Im Zentrum der Studie stehen sogenannte Arbeitsvermessungssysteme – Apps und Softwarelösungen, die etwa im Lager, im Außendienst oder in der Zustellung eingesetzt werden. Diese Systeme zeichnen Bewegungsdaten, Arbeitszeiten, Lieferintervalle oder Kundenbewertungen in Echtzeit auf. Die Studie stützt sich unter anderem auf Interviews mit Beschäftigten verschiedener Branchen, beispielsweise in der Logistik, Pflege oder im Handel.
Ein zentrales Ergebnis: Die Nutzerinnen und Nutzer dieser Systeme empfinden häufig Druck, ihre Leistungen konstant zu optimieren. Schon kleinste Abweichungen – etwa eine kurze Pause oder längere Toilettengänge – können in der Auswertung negativ auffallen. Manche Systeme verfügen sogar über gamifizierende Elemente wie Leistungsrankings innerhalb von Teams. Was vordergründig als Motivation gedacht ist, führt laut der Studie in der Praxis häufig zu Konkurrenzdruck und Stress.
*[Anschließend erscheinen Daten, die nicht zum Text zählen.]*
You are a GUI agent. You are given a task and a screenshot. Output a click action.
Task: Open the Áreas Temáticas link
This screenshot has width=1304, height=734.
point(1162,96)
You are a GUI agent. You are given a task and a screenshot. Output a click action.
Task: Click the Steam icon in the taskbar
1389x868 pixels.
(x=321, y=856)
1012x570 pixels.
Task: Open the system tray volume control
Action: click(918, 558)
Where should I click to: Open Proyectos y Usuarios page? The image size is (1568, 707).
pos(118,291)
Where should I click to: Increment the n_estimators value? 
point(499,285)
Darüber hinaus dokumentieren die Forscherinnen und Forscher neue digitale Formen der Überwachung: Beispielsweise erhalten Vorgesetzte über Dashboard-Oberflächen einen genauen Überblick über den Aufenthaltsort, die Geschwindigkeit oder die zeitliche Effizienz ihrer Mitarbeitenden. Die Möglichkeit, jederzeit und minutengenau kontrolliert zu werden, verändert laut der Studie das Verhältnis zwischen Beschäftigten und Unternehmen fundamental. Der Vertrauensbegriff weiche zunehmend einem durch Softwarebedingungen geprägten Leistungsmisstrauen.
Besonders kritisch wird bewertet, dass viele dieser Anwendungen ohne transparente Kommunikation eingeführt werden. In zahlreichen der dokumentierten Fälle wussten die Betroffenen nicht genau, welche Daten überhaupt erfasst werden, wie lange sie gespeichert bleiben oder zu welchen Zwecken sie ausgewertet werden. Rechtliche Unsicherheiten, etwa beim Datenschutz oder bei der Mitbestimmung durch Betriebsräte, sind häufig anzutreffen. So wurden laut der Studie Softwarelösungen teils ohne vorherige Abstimmung mit den Arbeitnehmervertretungen eingeführt – was eine Verletzung des Mitbestimmungsrechts nach dem Betriebsverfassungsgesetz darstellen könnte.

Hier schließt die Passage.